Bodenablauf einer Dusche gerissen

Er gehört zum Rohrsystem: Gebäudeversicherer muss den Schaden ersetzen

onlineurteile.de - In der Wand ihres Abstellraums bemerkten Münchner Mieter aufsteigende Nässe. Mit dem Hausmeister fanden sie die Ursache: Der Bodenablauf in der Dusche nebenan war gerissen. Der Eigentümer des Mehrfamilienhauses rief einen Installateur, um den Bodenablauf erneuern zu lassen. Außerdem tauschte ein Fliesenleger die Fliesen aus. Den Wasserschaden zu beseitigen, kostete den Vermieter insgesamt 1.078 Euro.

Kein Problem, dachte er, denn er hatte ja eine Gebäudeversicherung für Schäden durch Feuer, Sturm und Leitungswasser abgeschlossen. Doch der Versicherer weigerte sich, die Reparaturkosten zu übernehmen: Der Bodenablauf gehöre nicht zum Rohrsystem der Wasserversorgung, teilte der Sachbearbeiter mit. Mangels Leitung liege kein Leitungswasserschaden vor - die Reparatur defekter Duschabflüsse sei nicht versichert.

Beim Amtsgericht München hatte der Hauseigentümer mit seiner Zahlungsklage gegen den Versicherer Erfolg (155 C 30538/08). Der sachverständige Richter erläuterte, Rohrleitungen bestünden schon längere Zeit aus Teilstücken, weil Winkelverbindungen das Kuppeln von Rohrstücken notwendig machten. Eine Rohrleitung sei also immer ein System aus Einzelteilen und existiere nur so als "Einheit".
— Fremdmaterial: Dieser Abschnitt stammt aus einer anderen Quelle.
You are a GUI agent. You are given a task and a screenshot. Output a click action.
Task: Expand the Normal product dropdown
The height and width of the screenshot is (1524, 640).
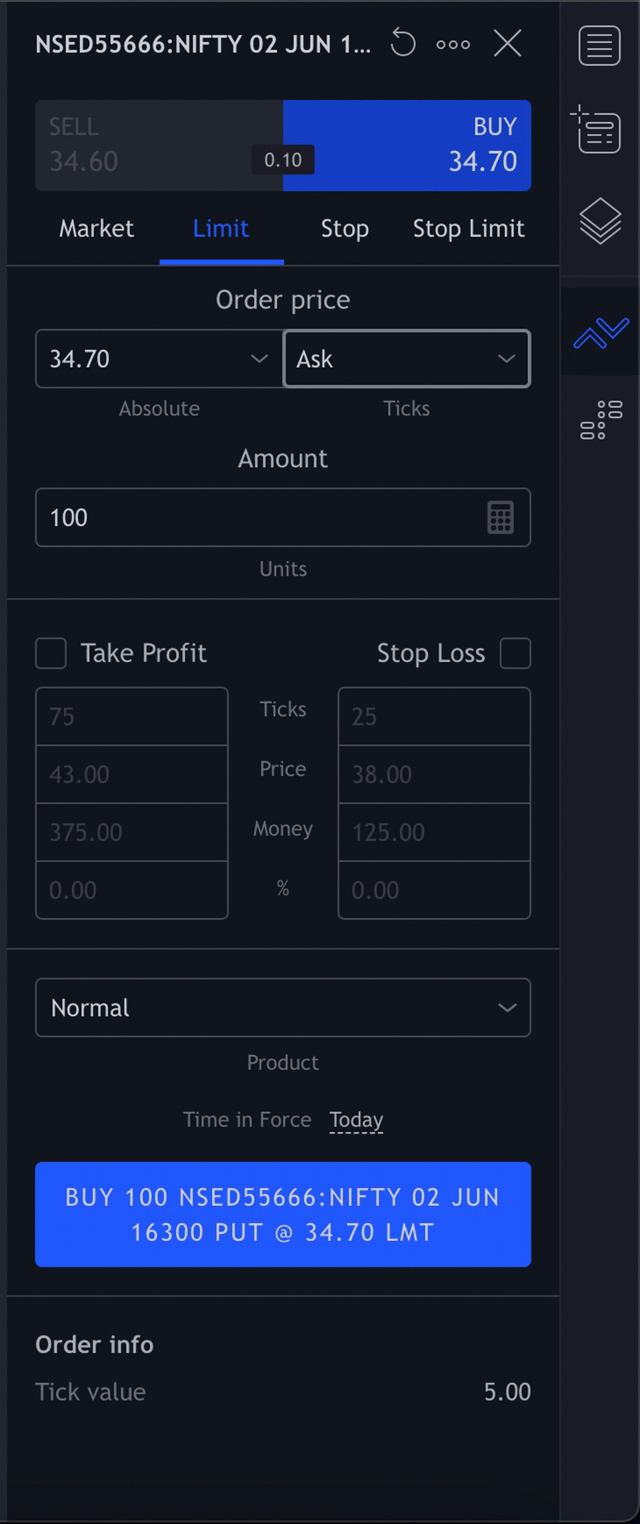click(283, 1007)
Daher sei natürlich auch der Bodenablauf ein Teil des Rohrsystems. Die enge Interpretation des Versicherers gehe fehl. Der Bodenablauf der Dusche sei ebenso mit dem Leitungssystem verbunden wie andere Steckverbindungen auch, und er sei einzementiert wie alle anderen Teile des Rohrsystems.